Stored data:
== == ==
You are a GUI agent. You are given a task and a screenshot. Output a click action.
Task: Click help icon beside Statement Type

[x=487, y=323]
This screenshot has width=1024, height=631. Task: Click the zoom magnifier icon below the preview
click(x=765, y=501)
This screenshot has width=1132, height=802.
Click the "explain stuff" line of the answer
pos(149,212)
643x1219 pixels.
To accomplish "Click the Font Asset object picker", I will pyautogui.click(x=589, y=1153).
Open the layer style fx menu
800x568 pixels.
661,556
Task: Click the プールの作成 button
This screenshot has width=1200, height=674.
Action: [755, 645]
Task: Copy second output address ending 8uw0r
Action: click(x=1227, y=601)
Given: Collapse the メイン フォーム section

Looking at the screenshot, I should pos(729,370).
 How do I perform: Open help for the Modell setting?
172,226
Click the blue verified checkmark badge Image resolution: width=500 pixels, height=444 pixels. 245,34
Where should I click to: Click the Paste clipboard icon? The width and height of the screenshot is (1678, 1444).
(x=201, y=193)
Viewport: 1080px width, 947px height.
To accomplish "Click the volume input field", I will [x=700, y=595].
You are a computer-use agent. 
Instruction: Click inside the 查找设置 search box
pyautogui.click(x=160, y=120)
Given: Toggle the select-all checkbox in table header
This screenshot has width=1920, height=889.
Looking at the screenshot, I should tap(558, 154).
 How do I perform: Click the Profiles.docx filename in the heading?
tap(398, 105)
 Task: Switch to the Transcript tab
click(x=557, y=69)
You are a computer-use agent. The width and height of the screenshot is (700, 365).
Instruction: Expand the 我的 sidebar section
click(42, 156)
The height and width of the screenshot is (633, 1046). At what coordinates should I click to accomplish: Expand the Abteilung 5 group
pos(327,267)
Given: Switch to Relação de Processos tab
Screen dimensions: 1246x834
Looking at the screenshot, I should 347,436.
== == ==
Task brief — Each line of the data is to be written out again exactly.

Result —
You are a GUI agent. You are given a task and a screenshot. Output a click action.
Task: Click help icon beside Statement Type

[x=487, y=323]
This screenshot has width=1024, height=631. Task: Click the zoom magnifier icon below the preview
click(x=765, y=501)
This screenshot has width=1132, height=802.
Click the "explain stuff" line of the answer
pos(149,212)
643x1219 pixels.
To accomplish "Click the Font Asset object picker", I will pyautogui.click(x=589, y=1153).
Open the layer style fx menu
800x568 pixels.
661,556
Task: Click the プールの作成 button
This screenshot has width=1200, height=674.
Action: [755, 645]
Task: Copy second output address ending 8uw0r
Action: click(x=1227, y=601)
Given: Collapse the メイン フォーム section

Looking at the screenshot, I should pos(729,370).
 How do I perform: Open help for the Modell setting?
172,226
Click the blue verified checkmark badge Image resolution: width=500 pixels, height=444 pixels. 245,34
Where should I click to: Click the Paste clipboard icon? The width and height of the screenshot is (1678, 1444).
(x=201, y=193)
Viewport: 1080px width, 947px height.
To accomplish "Click the volume input field", I will [x=700, y=595].
You are a computer-use agent. 
Instruction: Click inside the 查找设置 search box
pyautogui.click(x=160, y=120)
Given: Toggle the select-all checkbox in table header
This screenshot has width=1920, height=889.
Looking at the screenshot, I should tap(558, 154).
 How do I perform: Click the Profiles.docx filename in the heading?
tap(398, 105)
 Task: Switch to the Transcript tab
click(x=557, y=69)
You are a computer-use agent. The width and height of the screenshot is (700, 365).
Instruction: Expand the 我的 sidebar section
click(42, 156)
The height and width of the screenshot is (633, 1046). At what coordinates should I click to accomplish: Expand the Abteilung 5 group
pos(327,267)
Given: Switch to Relação de Processos tab
Screen dimensions: 1246x834
Looking at the screenshot, I should 347,436.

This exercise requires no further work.